A great adventure , and outside your comfort zone no less.. You be extra careful with that, count your fingers every time you work on it. Tank Crewmen everywhere watch with knowing smiles.
As a diesel mechanic, it was funny watching you skip a cheater pipe.
The only CAT engine I ever saw that broke a rod was when the operator down shifted and over reved. The red line was 2100 and the tachagraph showed over 5000! we had a extra inspecton window in the block.
Appears to be a well designed engine, thanks for the teardown. 👍
You should've called Josh from the Adept Ape channel, hes a CAT mechanic. Pretty cool teardown
Tighter than the Mercedes head bolts, but were the head bolts tighter than the Land Cruiser crank bolt?
Glad it's mostly looking good so far. Can't wait to see Part II.
HAH ! I KNEW IT ! You gave yourself out when you said it was going to be something completely out of the norm for this channel.
I'm totally onboard with that, I love diesels. Honestly you could bring in a Weed Wacker for repair or disassemble and I still would watch.
Cold beer and engine tear down equals relaxing Saturday night
Now know why diesel mechanics look like they can snap anything, even 14 pounds of head bolts, in half.
Good engine, worked on a lot of them. Common in GM and Freightliner medium duty trucks, seen a few in Ford/Sterlings. Larger version of the earlier 3116 with HEUI injectors. Nice to see you tear down a commercial diesel. You would probably enjoy an Isuzu 4HK1 out of an NPR/NQR.
The 3116 HEUI was only made for two years it has an engine prefix of 1WM. It was a bullet proof engine and we never saw them come into the dealership for repairs. The 3116 is a 6.9 liter engine with only two valves. The 3126 which replaced it was a 7.2 liter engine, and had three valves, two exhaust and one intake. The 3126 became the C7.
Fun fact about the 3116 engine. It was designed and developed with GM and was only found in GM trucks. Caterpillar came out with the 3126 so it could sell the engine to any OEM that wanted one.
@@williambasinger5859 I like how you broke it down here.
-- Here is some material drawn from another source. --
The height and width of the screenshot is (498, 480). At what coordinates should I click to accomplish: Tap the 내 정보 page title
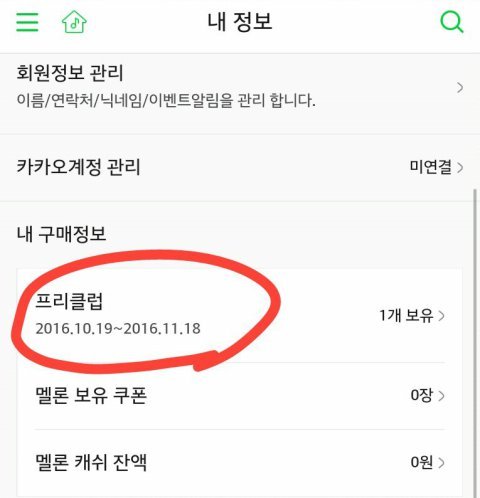coord(240,22)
I currently run 2 C7 2006 WAX engines in my 2 freightliner box trucks, one has #3 hole getting some scuffs causing some blowby. I soaked that cylinder with ATF and acetone overnight to try to free up the rings, vacuumed up the mix, and so far it's not getting any worse after 4 months at around 400 miles a day
@@mattcat231 the WAX was my least liked C7 it had a lot of injector and heui pump failures. When either one fails you will get a lot of metal contamination in the heui oil gallery in the head that is a pain to get clean. Change the oil like religion and use only cat filters is the only recommendation I have to give you to avoid these failures.
Cat IN the box, we had a Cay 3516 in Antarctica that was in a conex container, it was called Cat In The Box. It's now also out and installed in the gen plant.
Absolutely nothing is inexpensive on Cat engines. Some of their engines like the 3406e and C15 are among the best engines ever made. 👍
3406E and C15 engine are the same thing. Caterpillar just changed the name on them around 2000 . 3126 became C7. 3176 became C10. 3196 became C12. 3404 became C15 and so forth . The C designation denotes how many liters the engine is. It was changed because of the 2001 iso rating standard
You are a fantastic content creator and I hope you continue to thrive man. You’re also hilarious, love your videos!
I'm kind of hoping we'll see an EMD 1010 on the show in the future, 16 cylinder variety. ;-) Looking forward to Part 2.
Or a Napier Deltic. Not as big, but still interesting design.
2:00 You NEED to get your hands on a 2-stroke Detroit next.
Thing is very few of those old reliable beasts ever fail, most are dying from sitting in abandoned trucks.
@@stevenlatham4397 From what I see on youtube most are dying because some doof decides to intentionally trigger a full runaway for views. Irritates the fuck out of me every time they do it, too, they're murdering a perfectly good, reliable, sweet sounding ol' mill while going 'hurr new stuff hahaha comptuer go brrrr'.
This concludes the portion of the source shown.